For those reasons and more, the trade association concluded that it’s premature to incorporate climate change scenarios into existing macroeconomic stress tests—“and even more so to link climate stress test[s] to capital requirements.”

JPMorgan Chase & Co., Bank of America and the Financial Services Forum—another banking trade group—did not respond to questions about their organizations’ stance on climate stress testing. A Wells Fargo & Co. spokesperson declined to comment.

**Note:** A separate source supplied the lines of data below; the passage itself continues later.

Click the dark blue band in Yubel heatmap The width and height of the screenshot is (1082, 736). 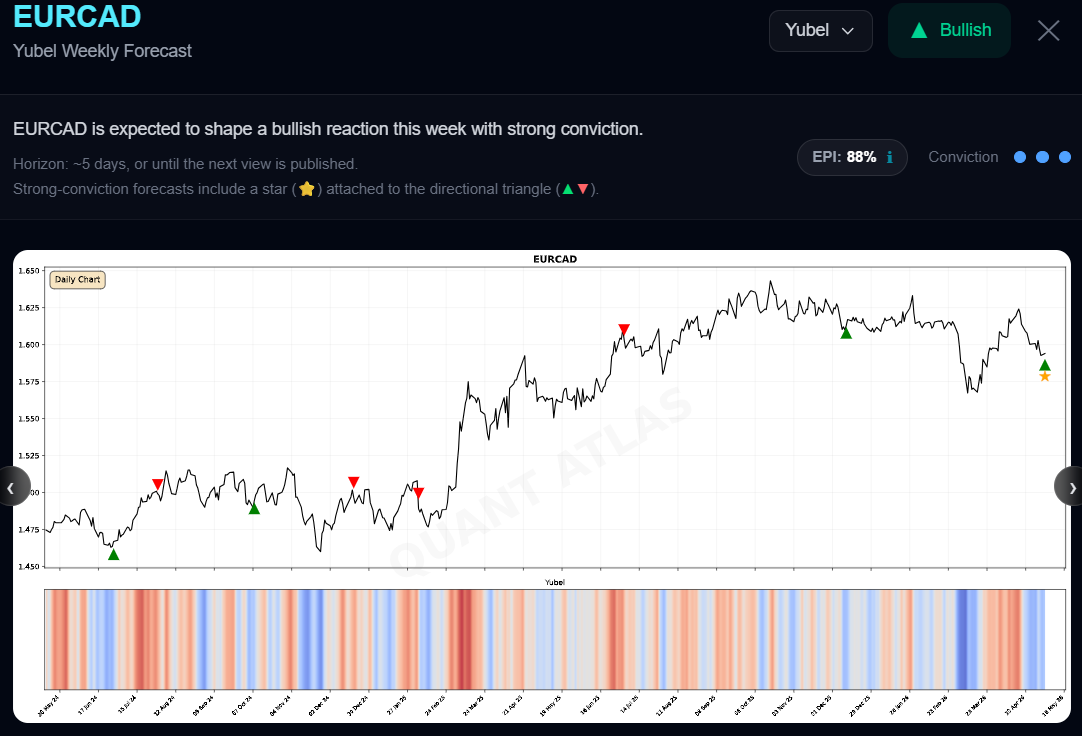pos(965,639)
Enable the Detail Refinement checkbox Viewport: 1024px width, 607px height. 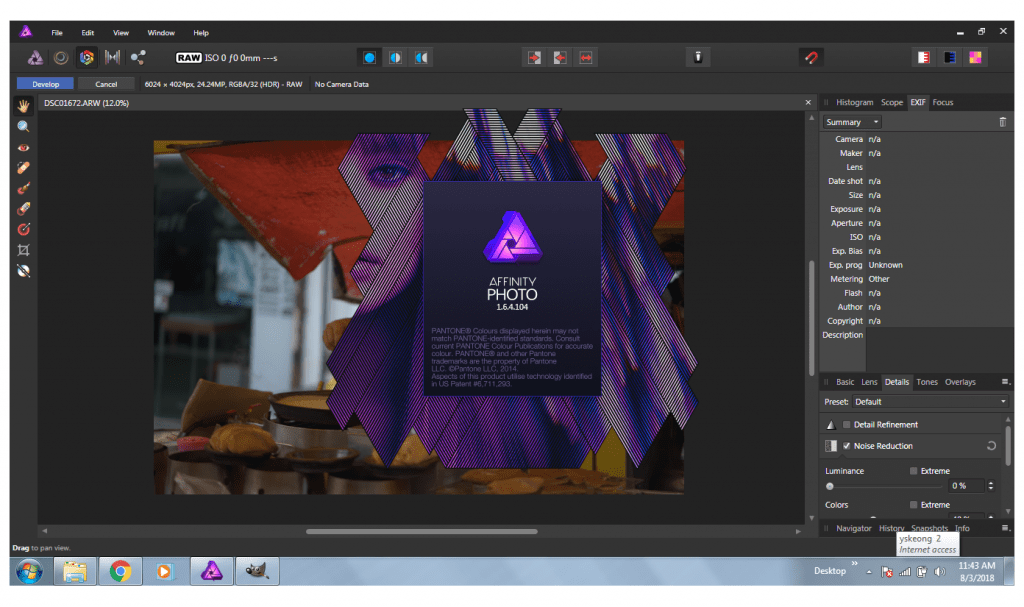[847, 425]
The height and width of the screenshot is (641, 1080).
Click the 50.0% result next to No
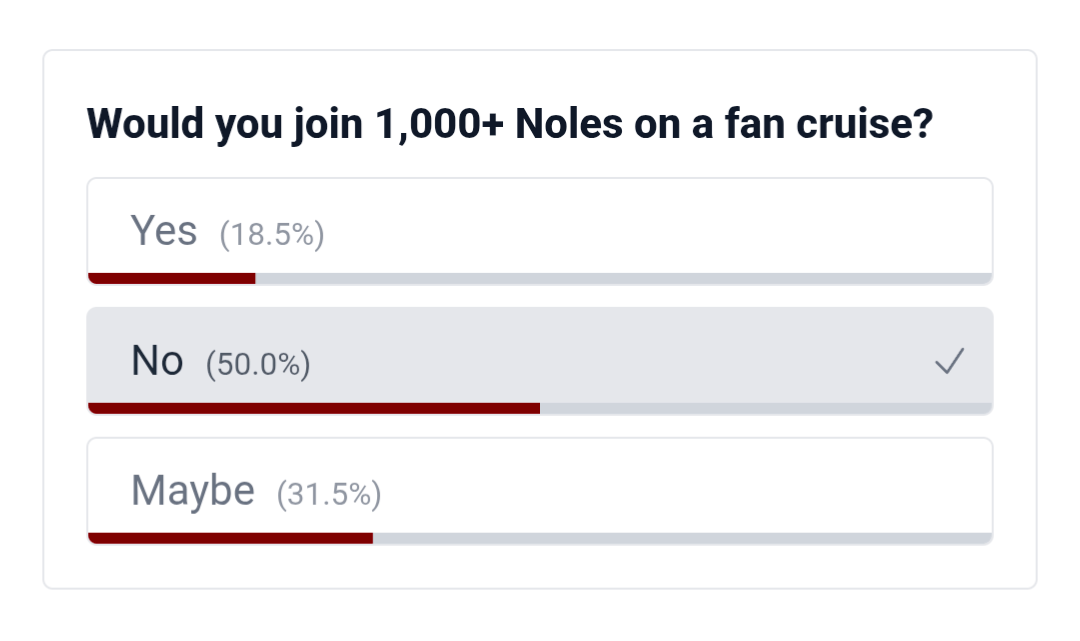coord(258,365)
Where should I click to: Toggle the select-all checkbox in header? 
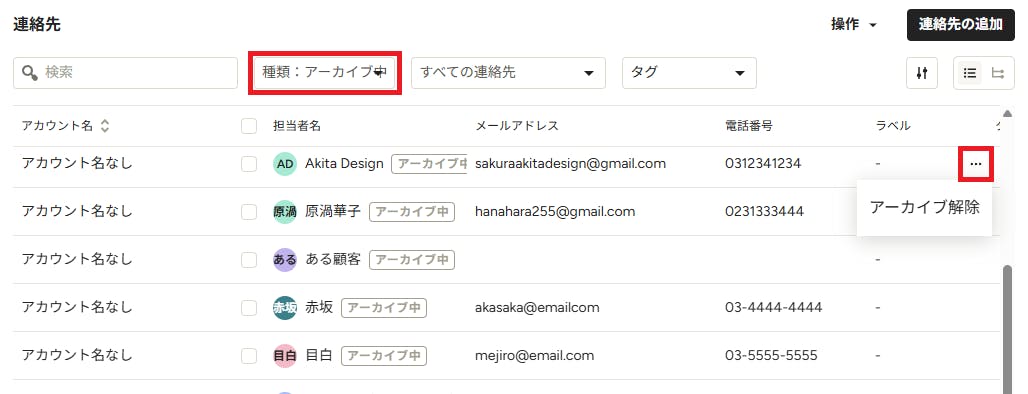click(248, 126)

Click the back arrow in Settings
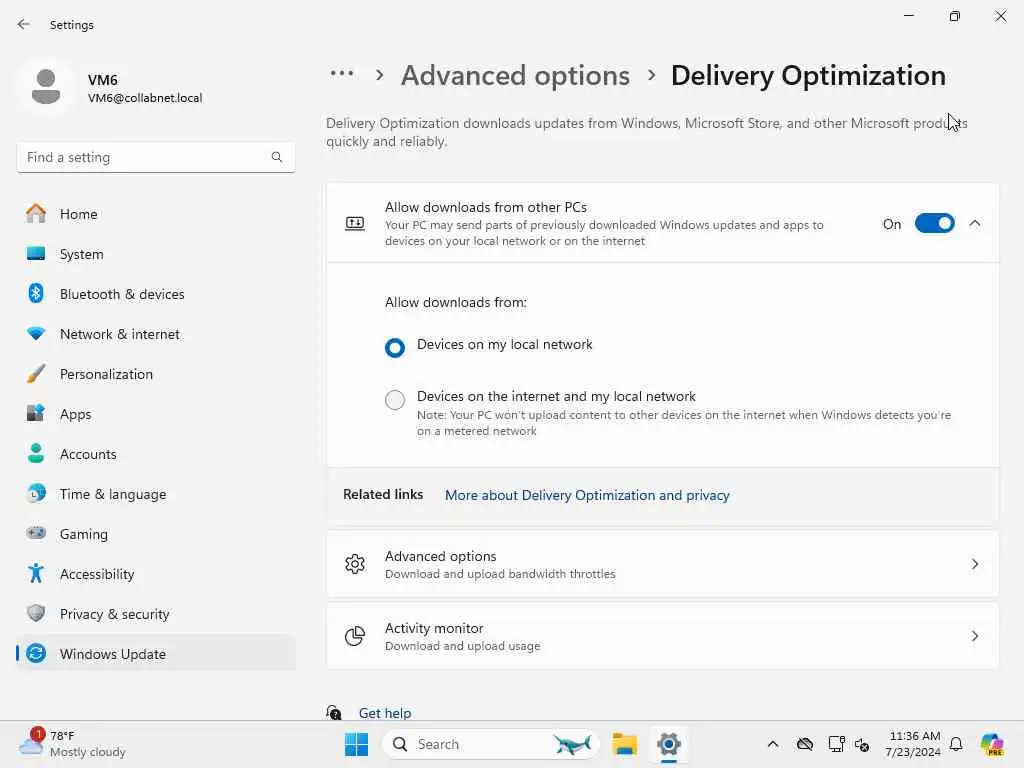point(24,25)
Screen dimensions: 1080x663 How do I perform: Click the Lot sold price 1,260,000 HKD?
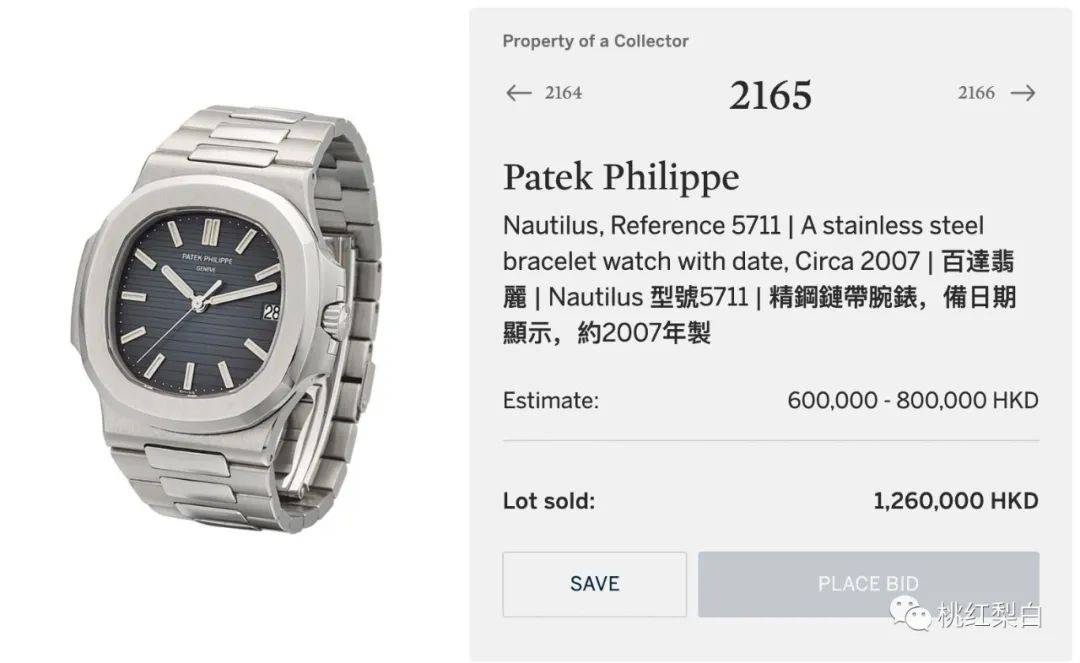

A spokesperson for the American Bankers Association, another trade group, said in an email that quantifying climate impacts on financial firms “is in its early stages” and that “any potential changes to the regulatory framework, no matter how well-intended, must be thoroughly understood to avoid any unintended consequences.”

Climate finance experts and advocates disagree with BPI’s position—or at least parts of it.

A global meltdown?

Financial regulatory expert Gregg Gelzinis, of the left-leaning Center for American Progress, acknowledged that measuring climate risk is riddled with challenges and that climate stress tests shouldn’t necessarily be used to adjust banks’ capital requirements right off the bat.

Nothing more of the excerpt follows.